━━━━━ Wybrany fragment

Ja wykonuję jeszcze kilka zanurzeń w Morzu Białym. To moje pierwsye nurkowanie w tym akwenie. Woda ma +8 stopni. Da się wyżyć. Kilka fotek i na powierzchnię.
Decydujemy się też na odwiedzenie Umby. Późnym popołudniem ruszamy na wschód Półwyspu Koleskiego. Droga? Pierwsze kilometry w remoncie. Potem ponad 1o0 kilometrów dobrej, asfaltowej drogi. Po drodze miejsca, z super widokami na wyspy Morza Białego. Brak ruchu i ludzi. W Umbie jesteśmy późnym wieczorem. Szukamy muzeum, aby koło niego stanąć, a ranek zacząć od zwiedzania. Jest na końcu wioski. Kobieta obok, sprząta jeszcze koło budynku. Ma na imię Irina i na pytanie, czy możemy się zatrzymać koło muzeum, odpowiada pytaniem. Zezwolenie macie? Jakie zezwolenie? No jak to, zezwolenie FSB (federalnej służby bezpieczeństwa, dawnej KGB). Co za żart? Przekonuje nas, że wszyscy obcokrajowcy muszą mieć zezwolenie służb tajnych, na wjazd do tej wojennej strefy. Załatwia się to około miesiąca.
           Co za jajo? Informacja turystyczna nas tu kieruje, za 2 tygodnie mają festiwal, a tu kobieta na serio nas traktuje? Lubię takie klimaty. Najpierw jedziemy na policję. Tam dostajemy informację, że chyba jest tu jakaś strefa wojskowa, że chyba nawet jakaś tablica była przed miejscowością, ale teraz? Jak odjedziemy kawałek od strefy bazowania okrętów podwodnych, to możemy przenocować. Czyli pierwszą informację już mamy. Sami zapodali. Jedziemy kilometr dalej na cypelek i spokojnie nocujemy. Rano rozmawiam z mieszkańcem sąsiedniego domu. Nazwijmy go „złotousty”, Jak to jest z tym wjazdem dla turystów zagranicznych? Zdziwił się. Dzwoni do swojej znajomej w administracji. Potwierdza, że trzeba mieć zgodę FSB, ale mało kto przestrzega ten przepis. Jednak kara może być! Złotousty jest zdegustowany. Mówi, że każdy wie, kiedy wpływają okręty podwodne. Na przykład ostatnio jakiś wrócił z rejsu oceanicznego, bo jeździły po wiosce samochody sprawdzające jego ciche zachowanie i coś zakłócające.

━━━━━━━━━━
━━━━━ Udostępniony materiał

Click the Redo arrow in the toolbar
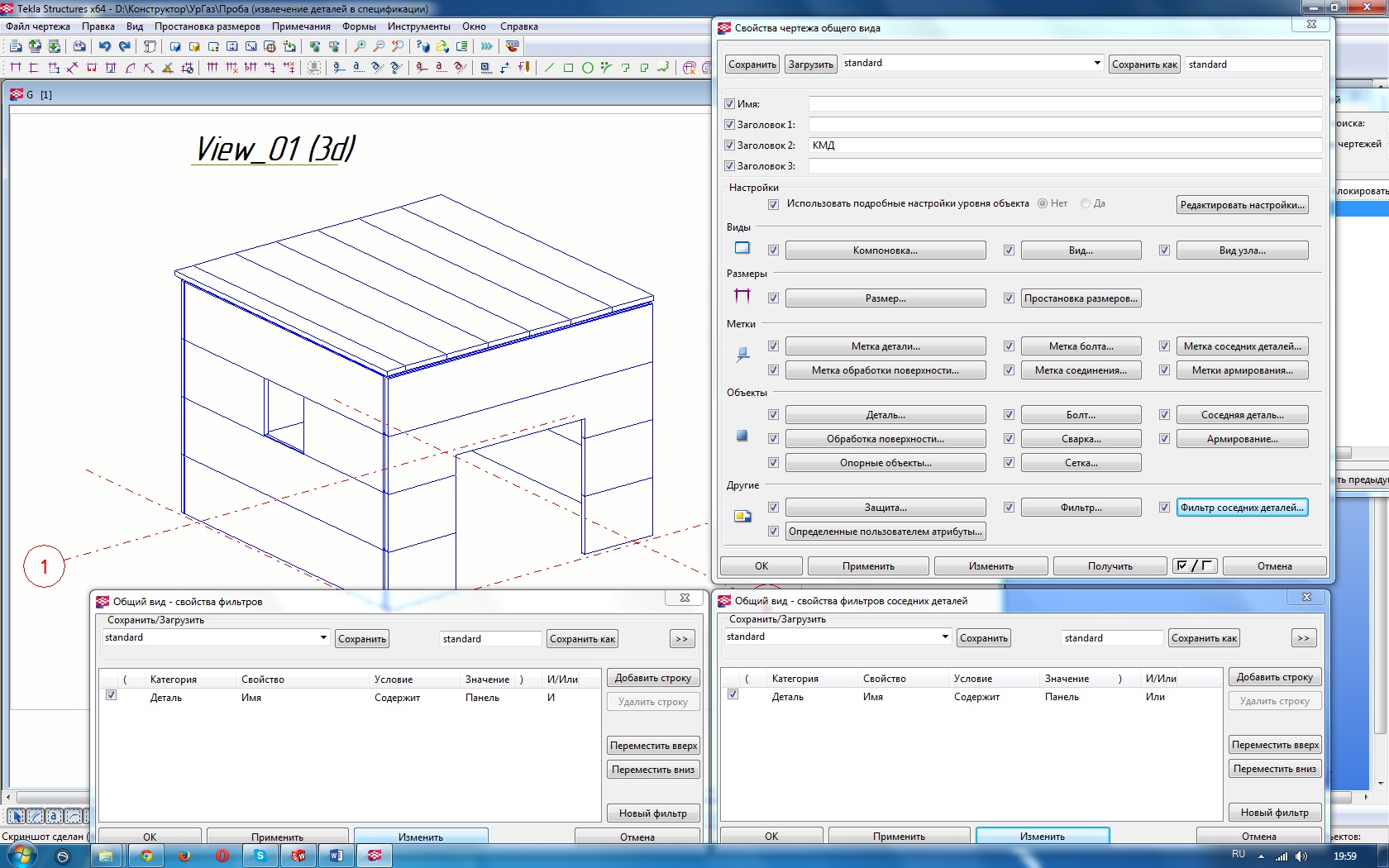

━━━━━━━━━━

Zadania —
a: Przepisz dokładnie z fragmentu relacji o Umbie tekst od słów „Decydujemy się też” aż do słów „to około miesiąca.” włącznie.
b: Przedstaw w formie krótkiej listy akapit fragmentu o Umbie zaczynający się od słów „Ja wykonuję jeszcze kilka zanurzeń”, zachowując jego główne fakty.
c: Zezwolenia jakiej służby, według Iriny, potrzebują obcokrajowcy na wjazd do strefy opisanej we fragmencie o Umbie?

Odpowiedzi do zadań —
a:
Decydujemy się też na odwiedzenie Umby. Późnym popołudniem ruszamy na wschód Półwyspu Koleskiego. Droga? Pierwsze kilometry w remoncie. Potem ponad 1o0 kilometrów dobrej, asfaltowej drogi. Po drodze miejsca, z super widokami na wyspy Morza Białego. Brak ruchu i ludzi. W Umbie jesteśmy późnym wieczorem. Szukamy muzeum, aby koło niego stanąć, a ranek zacząć od zwiedzania. Jest na końcu wioski. Kobieta obok, sprząta jeszcze koło budynku. Ma na imię Irina i na pytanie, czy możemy się zatrzymać koło muzeum, odpowiada pytaniem. Zezwolenie macie? Jakie zezwolenie? No jak to, zezwolenie FSB (federalnej służby bezpieczeństwa, dawnej KGB). Co za żart? Przekonuje nas, że wszyscy obcokrajowcy muszą mieć zezwolenie służb tajnych, na wjazd do tej wojennej strefy. Załatwia się to około miesiąca.

b:
- kilka zanurzeń w Morzu Białym
- pierwsze nurkowanie w tym akwenie
- temperatura wody: +8 stopni, da się wytrzymać
- kilka zdjęć, potem wynurzenie

c: Zezwolenia FSB, czyli federalnej służby bezpieczeństwa (dawnej KGB).